*Task directions*: An exact copy of every record is the required answer.
-------- Supplied records
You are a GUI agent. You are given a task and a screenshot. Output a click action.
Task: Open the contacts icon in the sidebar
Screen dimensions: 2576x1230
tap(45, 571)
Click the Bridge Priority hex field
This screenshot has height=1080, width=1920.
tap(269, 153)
----------------
*Written answer*:
You are a GUI agent. You are given a task and a screenshot. Output a click action.
Task: Open the contacts icon in the sidebar
Screen dimensions: 2576x1230
tap(45, 571)
Click the Bridge Priority hex field
This screenshot has height=1080, width=1920.
tap(269, 153)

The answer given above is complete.